Aim of the task: Pick up the comment thread on novelty and learning after its final sentence and keep writing it.

Page extract:


  • Jon

    If I have got this correctly, the doing itself facilitates the learning experience as it enables content absorption through bits of content attaching themselves to the dopamine flowing among neurons, metaphorically speaking.

    To take this a little further, does this lead to the suggestion that providing a continuous series of learning activities would likely be more successful than the approach of a text with a couple of assignments? 


    Brian Stewart January 9, 2011 - 11:35am

  • Note that the researcher is concerned with how we can keep ourselves from being novelty-seeking zombies. I'm not denying the benefit of multiple activities in a course and of using various techniques to engage learners. I'm saying, though, that the 'discipline' part of academic disciplines does often require an act of the will to focus attention on something in a way that does not come naturally to us.  I want to support learners in every way, including the understanding that many things worth pursuing do not come easily or naturally.

    Mary Pringle January 10, 2011 - 9:46am

  • @Brian - I think so, for some things, in some ways, though the devil is in the detail. To engage in a learning experience is, by definition, to encounter the novel. I'm far from convinced that we should over-stress that in the learning process (see Mary's point) as another really important part of the process is to do with anchoring it in what we already know. Indeed, in vaguely Socratic mode, a lot of the process is not to do with learning things that are novel but in creating novel connections between things we already know, seeing how things fit together and constructing models in our heads/bodies. Plus, a lot of what matters in some forms of learning is to do with repetition (albeit with gradual change implied) to improve: practice in music and sports, say. My ambitions are a little lowlier here...

[Collected data entries]

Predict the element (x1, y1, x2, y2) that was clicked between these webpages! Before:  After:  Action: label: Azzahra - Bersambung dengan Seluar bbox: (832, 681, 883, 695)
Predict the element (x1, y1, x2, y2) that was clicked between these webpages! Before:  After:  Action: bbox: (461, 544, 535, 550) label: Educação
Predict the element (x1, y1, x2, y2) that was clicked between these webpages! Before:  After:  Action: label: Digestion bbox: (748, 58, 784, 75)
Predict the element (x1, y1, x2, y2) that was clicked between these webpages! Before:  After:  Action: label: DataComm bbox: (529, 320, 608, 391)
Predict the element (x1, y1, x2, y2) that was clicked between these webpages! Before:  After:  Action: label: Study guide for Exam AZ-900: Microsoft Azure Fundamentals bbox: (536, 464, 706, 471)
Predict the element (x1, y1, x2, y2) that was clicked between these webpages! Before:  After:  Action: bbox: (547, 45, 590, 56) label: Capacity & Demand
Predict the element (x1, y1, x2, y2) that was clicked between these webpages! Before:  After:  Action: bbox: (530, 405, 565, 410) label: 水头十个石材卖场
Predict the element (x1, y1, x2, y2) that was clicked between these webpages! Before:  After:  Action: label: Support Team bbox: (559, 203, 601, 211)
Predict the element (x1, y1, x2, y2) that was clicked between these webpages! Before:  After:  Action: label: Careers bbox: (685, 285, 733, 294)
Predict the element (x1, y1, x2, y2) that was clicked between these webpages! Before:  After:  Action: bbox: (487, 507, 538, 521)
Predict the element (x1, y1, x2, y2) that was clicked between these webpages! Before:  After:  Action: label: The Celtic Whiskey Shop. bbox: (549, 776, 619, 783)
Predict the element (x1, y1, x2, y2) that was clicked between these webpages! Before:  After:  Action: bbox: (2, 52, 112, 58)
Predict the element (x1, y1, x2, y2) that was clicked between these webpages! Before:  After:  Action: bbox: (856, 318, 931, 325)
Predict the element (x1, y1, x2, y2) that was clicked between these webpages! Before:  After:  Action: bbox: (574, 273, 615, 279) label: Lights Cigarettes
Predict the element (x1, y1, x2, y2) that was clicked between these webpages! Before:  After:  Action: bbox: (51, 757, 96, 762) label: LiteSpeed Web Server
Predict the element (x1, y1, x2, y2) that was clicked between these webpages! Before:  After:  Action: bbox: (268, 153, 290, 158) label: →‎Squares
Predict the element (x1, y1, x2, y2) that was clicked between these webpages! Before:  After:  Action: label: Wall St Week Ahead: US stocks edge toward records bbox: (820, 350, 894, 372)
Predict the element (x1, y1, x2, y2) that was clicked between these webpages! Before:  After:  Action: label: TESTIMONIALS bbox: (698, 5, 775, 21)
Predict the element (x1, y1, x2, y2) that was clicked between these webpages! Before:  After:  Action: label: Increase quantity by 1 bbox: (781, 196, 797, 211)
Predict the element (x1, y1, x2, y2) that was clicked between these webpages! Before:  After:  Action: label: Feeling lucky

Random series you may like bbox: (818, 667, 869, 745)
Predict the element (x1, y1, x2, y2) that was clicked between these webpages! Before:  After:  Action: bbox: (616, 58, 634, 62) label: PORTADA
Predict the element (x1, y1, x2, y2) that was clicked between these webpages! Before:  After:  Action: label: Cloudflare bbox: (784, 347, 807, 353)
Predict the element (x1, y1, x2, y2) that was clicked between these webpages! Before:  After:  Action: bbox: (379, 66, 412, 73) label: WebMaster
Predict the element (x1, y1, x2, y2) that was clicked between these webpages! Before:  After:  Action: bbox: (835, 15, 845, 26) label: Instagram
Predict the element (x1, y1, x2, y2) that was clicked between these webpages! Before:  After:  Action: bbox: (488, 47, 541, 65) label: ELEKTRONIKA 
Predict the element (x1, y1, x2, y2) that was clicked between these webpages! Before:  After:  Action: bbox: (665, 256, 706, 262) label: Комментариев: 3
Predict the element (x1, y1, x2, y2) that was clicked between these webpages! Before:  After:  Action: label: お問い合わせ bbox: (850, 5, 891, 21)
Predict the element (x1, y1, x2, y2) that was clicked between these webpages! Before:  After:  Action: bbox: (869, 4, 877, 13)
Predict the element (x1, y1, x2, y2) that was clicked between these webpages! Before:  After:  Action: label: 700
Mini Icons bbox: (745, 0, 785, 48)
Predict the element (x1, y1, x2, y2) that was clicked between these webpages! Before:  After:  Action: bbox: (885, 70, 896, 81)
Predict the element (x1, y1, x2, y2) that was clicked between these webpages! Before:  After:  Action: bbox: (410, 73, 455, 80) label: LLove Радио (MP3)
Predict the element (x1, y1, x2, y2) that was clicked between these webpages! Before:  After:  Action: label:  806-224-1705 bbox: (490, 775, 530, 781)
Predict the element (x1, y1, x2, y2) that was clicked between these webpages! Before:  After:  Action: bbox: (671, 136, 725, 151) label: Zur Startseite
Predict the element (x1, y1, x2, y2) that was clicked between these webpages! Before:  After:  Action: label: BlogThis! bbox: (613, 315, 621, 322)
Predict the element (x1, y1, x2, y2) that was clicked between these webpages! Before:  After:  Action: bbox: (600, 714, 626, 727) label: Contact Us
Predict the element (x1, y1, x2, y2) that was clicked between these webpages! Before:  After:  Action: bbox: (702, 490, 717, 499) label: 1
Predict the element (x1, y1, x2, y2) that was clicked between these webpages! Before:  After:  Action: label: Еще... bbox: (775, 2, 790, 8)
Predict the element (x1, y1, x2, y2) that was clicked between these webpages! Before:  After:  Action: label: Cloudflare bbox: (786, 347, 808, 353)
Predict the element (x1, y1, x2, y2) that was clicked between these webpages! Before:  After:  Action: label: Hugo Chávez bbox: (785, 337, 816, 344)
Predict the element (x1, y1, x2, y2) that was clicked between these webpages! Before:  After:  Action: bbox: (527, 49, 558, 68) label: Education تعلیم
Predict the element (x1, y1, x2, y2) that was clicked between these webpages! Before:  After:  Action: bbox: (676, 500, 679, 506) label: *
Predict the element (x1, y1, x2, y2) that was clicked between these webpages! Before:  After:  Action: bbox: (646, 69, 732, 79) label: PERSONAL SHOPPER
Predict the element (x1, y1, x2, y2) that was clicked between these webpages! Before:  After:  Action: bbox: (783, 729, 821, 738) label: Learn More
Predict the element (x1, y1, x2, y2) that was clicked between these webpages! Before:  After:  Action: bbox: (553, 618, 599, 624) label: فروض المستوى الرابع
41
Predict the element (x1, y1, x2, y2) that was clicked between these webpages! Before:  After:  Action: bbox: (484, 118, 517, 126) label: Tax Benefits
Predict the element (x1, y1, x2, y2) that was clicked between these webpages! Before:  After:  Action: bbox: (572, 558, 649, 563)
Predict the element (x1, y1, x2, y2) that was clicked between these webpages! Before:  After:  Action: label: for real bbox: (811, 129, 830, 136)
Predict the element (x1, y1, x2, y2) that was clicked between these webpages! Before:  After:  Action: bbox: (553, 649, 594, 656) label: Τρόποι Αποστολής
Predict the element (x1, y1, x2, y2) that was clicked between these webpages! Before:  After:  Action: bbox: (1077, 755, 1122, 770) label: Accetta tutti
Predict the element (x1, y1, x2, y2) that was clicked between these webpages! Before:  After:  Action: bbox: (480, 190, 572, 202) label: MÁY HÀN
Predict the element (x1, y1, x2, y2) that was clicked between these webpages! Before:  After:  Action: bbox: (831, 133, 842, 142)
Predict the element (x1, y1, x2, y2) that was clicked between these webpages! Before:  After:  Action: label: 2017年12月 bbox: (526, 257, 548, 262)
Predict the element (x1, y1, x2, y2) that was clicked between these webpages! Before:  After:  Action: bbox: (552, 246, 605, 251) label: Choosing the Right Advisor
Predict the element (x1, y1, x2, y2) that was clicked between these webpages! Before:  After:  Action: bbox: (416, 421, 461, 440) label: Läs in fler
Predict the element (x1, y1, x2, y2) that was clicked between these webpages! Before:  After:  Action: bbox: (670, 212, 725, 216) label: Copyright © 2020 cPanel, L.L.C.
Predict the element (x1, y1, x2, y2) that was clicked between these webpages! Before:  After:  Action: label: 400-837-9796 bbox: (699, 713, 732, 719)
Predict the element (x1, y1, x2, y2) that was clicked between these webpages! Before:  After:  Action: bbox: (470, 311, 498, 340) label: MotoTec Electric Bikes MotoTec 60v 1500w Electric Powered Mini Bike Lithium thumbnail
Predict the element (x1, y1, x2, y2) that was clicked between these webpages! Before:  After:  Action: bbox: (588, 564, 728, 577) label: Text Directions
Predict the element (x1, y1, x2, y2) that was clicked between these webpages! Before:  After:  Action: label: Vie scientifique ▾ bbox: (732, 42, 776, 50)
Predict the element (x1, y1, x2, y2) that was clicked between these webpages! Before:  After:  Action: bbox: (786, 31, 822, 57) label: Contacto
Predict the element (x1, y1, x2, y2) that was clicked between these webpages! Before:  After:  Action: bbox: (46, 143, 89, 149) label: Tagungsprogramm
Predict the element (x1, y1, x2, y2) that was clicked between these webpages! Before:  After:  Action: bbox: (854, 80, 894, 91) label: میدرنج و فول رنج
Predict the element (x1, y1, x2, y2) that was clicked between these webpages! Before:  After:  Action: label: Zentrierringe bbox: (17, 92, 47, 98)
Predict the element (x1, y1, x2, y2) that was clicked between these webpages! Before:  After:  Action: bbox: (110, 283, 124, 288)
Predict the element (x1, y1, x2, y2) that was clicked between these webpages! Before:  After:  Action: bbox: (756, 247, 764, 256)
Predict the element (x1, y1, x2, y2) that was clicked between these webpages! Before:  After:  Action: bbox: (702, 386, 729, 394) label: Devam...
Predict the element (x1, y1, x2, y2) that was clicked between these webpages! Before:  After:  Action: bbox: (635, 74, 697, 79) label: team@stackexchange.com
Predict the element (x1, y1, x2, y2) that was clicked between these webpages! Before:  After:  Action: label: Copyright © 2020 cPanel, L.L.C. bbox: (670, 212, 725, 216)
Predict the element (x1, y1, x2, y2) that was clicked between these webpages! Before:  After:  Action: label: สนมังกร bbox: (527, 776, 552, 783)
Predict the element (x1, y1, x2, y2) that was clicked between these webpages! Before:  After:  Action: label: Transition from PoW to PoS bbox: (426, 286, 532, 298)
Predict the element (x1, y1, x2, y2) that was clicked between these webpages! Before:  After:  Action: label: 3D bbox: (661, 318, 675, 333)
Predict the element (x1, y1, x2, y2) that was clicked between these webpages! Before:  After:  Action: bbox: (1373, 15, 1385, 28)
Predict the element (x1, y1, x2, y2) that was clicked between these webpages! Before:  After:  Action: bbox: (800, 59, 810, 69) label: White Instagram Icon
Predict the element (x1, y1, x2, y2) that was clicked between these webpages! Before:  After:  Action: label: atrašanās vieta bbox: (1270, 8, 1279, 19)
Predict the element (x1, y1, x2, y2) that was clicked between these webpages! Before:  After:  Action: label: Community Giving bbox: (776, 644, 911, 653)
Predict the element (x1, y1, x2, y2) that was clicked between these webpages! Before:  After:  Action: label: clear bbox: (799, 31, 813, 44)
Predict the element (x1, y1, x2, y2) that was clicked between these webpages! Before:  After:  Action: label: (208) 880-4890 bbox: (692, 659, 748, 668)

Output of the task:
    I think this research is potentially useful because it gives a bit more basis for ways we might encourage and motivate learners through simple design choices in the learning environment. One of the things that a linear book naturally provides, but a hierarchical hypertext doesn't, is continual change - a good book makes you want to move on to the next page. In a typical LMS implementation, where what we initially encounter on every visit is more often than not  exactly what we encountered last time, we are often wasting an opportunity to capture the viewer's interest at exactly the point it would be most useful. Sure, we could think of its static form as being a little like a book's front cover, but it has the affordance to be more than that. It doesn't have to take much: apart from obvious techniques like my discussion forum edict, we can include stuff like random glossary entries, RSS feeds and announcements to help pique interest. I've always done that kind of thing because, intuitively, it seemed like a good idea to sustain a sense of involvement and engagement. This little bit of research suggests there's a good basis for doing it in brain science and, while deliberate manipulation of an addiction response might be touching on grey ethical ground, there are few things more motivating than withdrawal symptoms! Of course, taking Mary's point, it should be done with care: the novelty should be aligned with intended learning, not just to keep learners addicted to the site :-)

    @Mary - yes, I like the zombie image! And I agree that this is only a tiny part of the story of how we should help learners. However, the whole point of teaching is to make learning easier than it would be without it. If we can reduce the need for willpower to engage in the first place, then the rest of the battle should be that much easier. Aiming for maximal novelty is probably not helpful and it has to be constructively aligned, but anything we can do to help people overcome inertia, fear or ennui is probably a useful thing.